■ WRITTEN TASK
Rewrite the rows below, swapping each "heading" for "title" and leaving everything else unchanged.

■ EXTRACTED MATERIAL

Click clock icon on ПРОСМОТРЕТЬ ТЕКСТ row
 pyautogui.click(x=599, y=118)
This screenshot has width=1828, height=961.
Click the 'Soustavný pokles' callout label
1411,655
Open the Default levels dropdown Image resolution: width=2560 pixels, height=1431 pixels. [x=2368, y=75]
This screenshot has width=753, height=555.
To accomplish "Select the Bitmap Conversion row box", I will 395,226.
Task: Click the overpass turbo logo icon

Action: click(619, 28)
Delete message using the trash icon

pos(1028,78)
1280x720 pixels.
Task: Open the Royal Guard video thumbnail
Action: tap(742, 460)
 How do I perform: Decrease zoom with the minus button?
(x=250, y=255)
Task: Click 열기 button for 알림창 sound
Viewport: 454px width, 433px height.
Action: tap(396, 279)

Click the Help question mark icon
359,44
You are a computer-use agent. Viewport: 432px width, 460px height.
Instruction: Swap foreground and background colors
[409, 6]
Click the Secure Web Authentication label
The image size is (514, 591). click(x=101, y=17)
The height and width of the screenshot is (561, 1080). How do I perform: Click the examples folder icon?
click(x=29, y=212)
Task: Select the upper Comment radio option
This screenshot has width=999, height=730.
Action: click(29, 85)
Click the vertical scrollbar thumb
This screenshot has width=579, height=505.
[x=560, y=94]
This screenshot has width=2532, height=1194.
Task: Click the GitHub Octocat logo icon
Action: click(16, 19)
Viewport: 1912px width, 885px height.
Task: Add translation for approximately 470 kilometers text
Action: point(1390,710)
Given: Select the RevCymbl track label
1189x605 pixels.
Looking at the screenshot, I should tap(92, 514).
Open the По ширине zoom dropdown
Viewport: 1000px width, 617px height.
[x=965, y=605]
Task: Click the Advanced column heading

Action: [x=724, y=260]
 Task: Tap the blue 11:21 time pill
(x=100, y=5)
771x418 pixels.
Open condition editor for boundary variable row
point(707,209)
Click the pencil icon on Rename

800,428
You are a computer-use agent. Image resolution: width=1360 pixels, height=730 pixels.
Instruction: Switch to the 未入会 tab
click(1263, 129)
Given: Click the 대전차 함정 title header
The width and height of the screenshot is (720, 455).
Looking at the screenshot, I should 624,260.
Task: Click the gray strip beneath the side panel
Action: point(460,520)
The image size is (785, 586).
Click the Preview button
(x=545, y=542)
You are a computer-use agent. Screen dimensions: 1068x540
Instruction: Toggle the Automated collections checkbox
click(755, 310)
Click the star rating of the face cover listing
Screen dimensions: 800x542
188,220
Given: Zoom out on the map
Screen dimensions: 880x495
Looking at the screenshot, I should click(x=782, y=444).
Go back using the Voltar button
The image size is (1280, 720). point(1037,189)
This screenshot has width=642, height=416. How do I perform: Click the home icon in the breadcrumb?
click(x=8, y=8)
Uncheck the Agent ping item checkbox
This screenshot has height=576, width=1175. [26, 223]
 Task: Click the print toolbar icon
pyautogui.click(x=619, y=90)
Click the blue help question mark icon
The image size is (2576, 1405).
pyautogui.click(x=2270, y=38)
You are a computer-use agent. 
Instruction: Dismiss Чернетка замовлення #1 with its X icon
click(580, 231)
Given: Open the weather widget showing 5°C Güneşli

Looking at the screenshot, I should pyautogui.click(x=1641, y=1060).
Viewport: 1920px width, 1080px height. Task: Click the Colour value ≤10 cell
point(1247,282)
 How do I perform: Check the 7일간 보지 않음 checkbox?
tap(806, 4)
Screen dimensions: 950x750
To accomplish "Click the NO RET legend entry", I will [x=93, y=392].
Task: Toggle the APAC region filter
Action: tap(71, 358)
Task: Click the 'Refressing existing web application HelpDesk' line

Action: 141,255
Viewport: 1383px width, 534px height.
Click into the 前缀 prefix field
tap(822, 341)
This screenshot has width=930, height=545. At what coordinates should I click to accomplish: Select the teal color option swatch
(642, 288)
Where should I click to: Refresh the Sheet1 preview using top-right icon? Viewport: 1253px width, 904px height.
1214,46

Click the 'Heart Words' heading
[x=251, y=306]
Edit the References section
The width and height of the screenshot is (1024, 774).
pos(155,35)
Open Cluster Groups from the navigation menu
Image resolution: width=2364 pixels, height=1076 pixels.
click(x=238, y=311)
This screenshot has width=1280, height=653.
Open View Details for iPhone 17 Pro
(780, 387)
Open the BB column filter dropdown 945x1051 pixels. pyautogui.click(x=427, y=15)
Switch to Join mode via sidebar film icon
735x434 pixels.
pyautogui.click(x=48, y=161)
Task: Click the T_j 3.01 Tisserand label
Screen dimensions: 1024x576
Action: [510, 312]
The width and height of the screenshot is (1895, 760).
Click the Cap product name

■ THE RESPONSE
Click clock icon on ПРОСМОТРЕТЬ ТЕКСТ row
 pyautogui.click(x=599, y=118)
This screenshot has width=1828, height=961.
Click the 'Soustavný pokles' callout label
1411,655
Open the Default levels dropdown Image resolution: width=2560 pixels, height=1431 pixels. [x=2368, y=75]
This screenshot has width=753, height=555.
To accomplish "Select the Bitmap Conversion row box", I will 395,226.
Task: Click the overpass turbo logo icon

Action: click(619, 28)
Delete message using the trash icon

pos(1028,78)
1280x720 pixels.
Task: Open the Royal Guard video thumbnail
Action: tap(742, 460)
 How do I perform: Decrease zoom with the minus button?
(x=250, y=255)
Task: Click 열기 button for 알림창 sound
Viewport: 454px width, 433px height.
Action: tap(396, 279)

Click the Help question mark icon
359,44
You are a computer-use agent. Viewport: 432px width, 460px height.
Instruction: Swap foreground and background colors
[409, 6]
Click the Secure Web Authentication label
The image size is (514, 591). click(x=101, y=17)
The height and width of the screenshot is (561, 1080). How do I perform: Click the examples folder icon?
click(x=29, y=212)
Task: Select the upper Comment radio option
This screenshot has width=999, height=730.
Action: click(29, 85)
Click the vertical scrollbar thumb
This screenshot has width=579, height=505.
[x=560, y=94]
This screenshot has width=2532, height=1194.
Task: Click the GitHub Octocat logo icon
Action: click(16, 19)
Viewport: 1912px width, 885px height.
Task: Add translation for approximately 470 kilometers text
Action: point(1390,710)
Given: Select the RevCymbl track label
1189x605 pixels.
Looking at the screenshot, I should tap(92, 514).
Open the По ширине zoom dropdown
Viewport: 1000px width, 617px height.
[x=965, y=605]
Task: Click the Advanced column title

Action: [x=724, y=260]
 Task: Tap the blue 11:21 time pill
(x=100, y=5)
771x418 pixels.
Open condition editor for boundary variable row
point(707,209)
Click the pencil icon on Rename

800,428
You are a computer-use agent. Image resolution: width=1360 pixels, height=730 pixels.
Instruction: Switch to the 未入会 tab
click(1263, 129)
Given: Click the 대전차 함정 title header
The width and height of the screenshot is (720, 455).
Looking at the screenshot, I should 624,260.
Task: Click the gray strip beneath the side panel
Action: point(460,520)
The image size is (785, 586).
Click the Preview button
(x=545, y=542)
You are a computer-use agent. Screen dimensions: 1068x540
Instruction: Toggle the Automated collections checkbox
click(755, 310)
Click the star rating of the face cover listing
Screen dimensions: 800x542
188,220
Given: Zoom out on the map
Screen dimensions: 880x495
Looking at the screenshot, I should click(x=782, y=444).
Go back using the Voltar button
The image size is (1280, 720). point(1037,189)
This screenshot has width=642, height=416. How do I perform: Click the home icon in the breadcrumb?
click(x=8, y=8)
Uncheck the Agent ping item checkbox
This screenshot has height=576, width=1175. [26, 223]
 Task: Click the print toolbar icon
pyautogui.click(x=619, y=90)
Click the blue help question mark icon
The image size is (2576, 1405).
pyautogui.click(x=2270, y=38)
You are a computer-use agent. 
Instruction: Dismiss Чернетка замовлення #1 with its X icon
click(580, 231)
Given: Open the weather widget showing 5°C Güneşli

Looking at the screenshot, I should pyautogui.click(x=1641, y=1060).
Viewport: 1920px width, 1080px height. Task: Click the Colour value ≤10 cell
point(1247,282)
 How do I perform: Check the 7일간 보지 않음 checkbox?
tap(806, 4)
Screen dimensions: 950x750
To accomplish "Click the NO RET legend entry", I will [x=93, y=392].
Task: Toggle the APAC region filter
Action: tap(71, 358)
Task: Click the 'Refressing existing web application HelpDesk' line

Action: 141,255
Viewport: 1383px width, 534px height.
Click into the 前缀 prefix field
tap(822, 341)
This screenshot has width=930, height=545. At what coordinates should I click to accomplish: Select the teal color option swatch
(642, 288)
Where should I click to: Refresh the Sheet1 preview using top-right icon? Viewport: 1253px width, 904px height.
1214,46

Click the 'Heart Words' title
[x=251, y=306]
Edit the References section
The width and height of the screenshot is (1024, 774).
pos(155,35)
Open Cluster Groups from the navigation menu
Image resolution: width=2364 pixels, height=1076 pixels.
click(x=238, y=311)
This screenshot has width=1280, height=653.
Open View Details for iPhone 17 Pro
(780, 387)
Open the BB column filter dropdown 945x1051 pixels. pyautogui.click(x=427, y=15)
Switch to Join mode via sidebar film icon
735x434 pixels.
pyautogui.click(x=48, y=161)
Task: Click the T_j 3.01 Tisserand label
Screen dimensions: 1024x576
Action: [510, 312]
The width and height of the screenshot is (1895, 760).
Click the Cap product name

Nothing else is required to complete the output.